Nel modo dell’arredobagno ha firmato con successo importanti collezioni per Duravit, Dornbracht, Hoesch, Hatria, Teuco, Milldue, Devon&Devon (Gruppo Italcer), Aquaspecial, GSG Ceramic Design. Ed è proprio la sua visione sul mondo del progetto il cuore della nostra intervista, che inizia partendo dalle origini…
Partiamo dalle origini: nel 1986 fonda quello che sarà considerato l’ultimo movimento del Novecento, il Bolidismo. Come è nato e perché?
È nato da conversazioni all’Università di Firenze, attorno alle cattedre di Natalini e Buti, mi affascinava anche la visione di Savioli, ma il vero passaggio è stato il trasferimento di buona parte del gruppo a Milano che all’epoca aveva il Booster della creatività con Branzi, Sottsass e Mendini.

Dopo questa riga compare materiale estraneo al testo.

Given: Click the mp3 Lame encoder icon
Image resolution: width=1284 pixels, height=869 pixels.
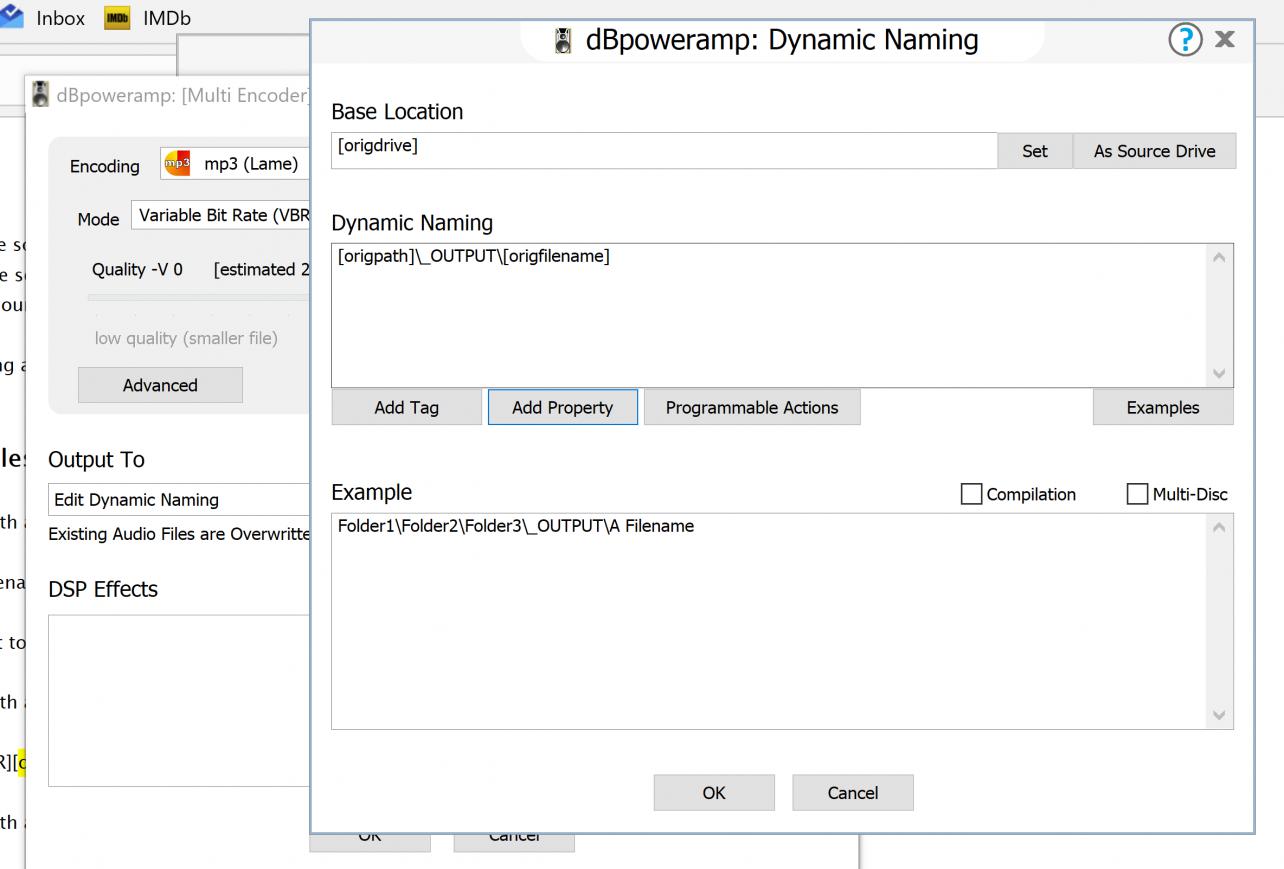Looking at the screenshot, I should (177, 164).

Mentre dell’esperienza con Memphis?
Ho conosciuto Ettore (Sottsass, ndr) che mi ha inserito nel gruppo, per me erano conferme che c’era una strada creativa alla professione di architetto e che il nostro mestiere non è solo burocracy (che c’è), ma anche sapere immaginare il futuro.
Rispetto a quegli anni, oggi il design sembra essere “più prodotto e meno arte”. Perché secondo lei?
Sono d’accordo con Massimo Cacciari, questo ha creato divisioni, delineato nuovi limiti. Sarà necessario un lungo lavoro per rivitalizzare la società ma p proprio adesso che occorre immaginazione (io la chiamo immaginazione concreta) per generare il meglio.
Abbiamo vissuto un anno molto intenso … come lo ha vissuto e cosa ha imparato?
Ognuno di noi ha abbracciato mentalmente uno scenario, i più sono convinti che si tornerà come prima, ma ovviamente non sarà così, un processo è in atto.
Tutto ciò che “pesante” materiale sa di superato, il design circolare assume la riduzione planetaria del materiale trattato.
Dobbiamo essere armonici, sfruttare tutto ciò che la natura ci propone, andare a vela anziché a motore, ma non è less is more, che è un vecchio slogan del secolo scorso, ma una meno materia e più pensiero.
Come il Covid impatterà sulla configurazione urbana?
È facile prevedere che ci sarà una omogeneizzazione della qualità urbana, si camminerà di più (la città dei 15 minuti), una città multicentrica dove il verde non sarà più lasciato al caso, il biophilic design diventerà presto parte dell’aspetto normativo di ogni amministrazione. I trasporti intelligenti cambieranno il volto delle città, sarà un lusso avere una vettura propria.
Ha dichiarato che la parola d’ordine sarà “rarefazione” anche se non si arriverà ad abbandonare i centri urbani perché “abbiamo la necessità di relazionarci, anche fisicamente”. Come lo vede il futuro prossimo?
Il futuro lo stiamo già vivendo anche se nella parte sua peggiore. Il covid ci ha insegnato a considerare noi e il contesto come una risorsa limitata, e quindi anche lo spazio che abbiamo capito quanto è prezioso e quanto è prezioso relazionarci.
Questo non ci farà abbandonare le città che sono luoghi di civiltà e di relazione, di crescita la certamente la ricetta urbana cambia, ci sarà bisogno di più spazio a partire dagli appartamenti che le persone vorranno più grandi e vivibili, dotati di zone esterne, è una sfida agli architetti già lanciata da Covid.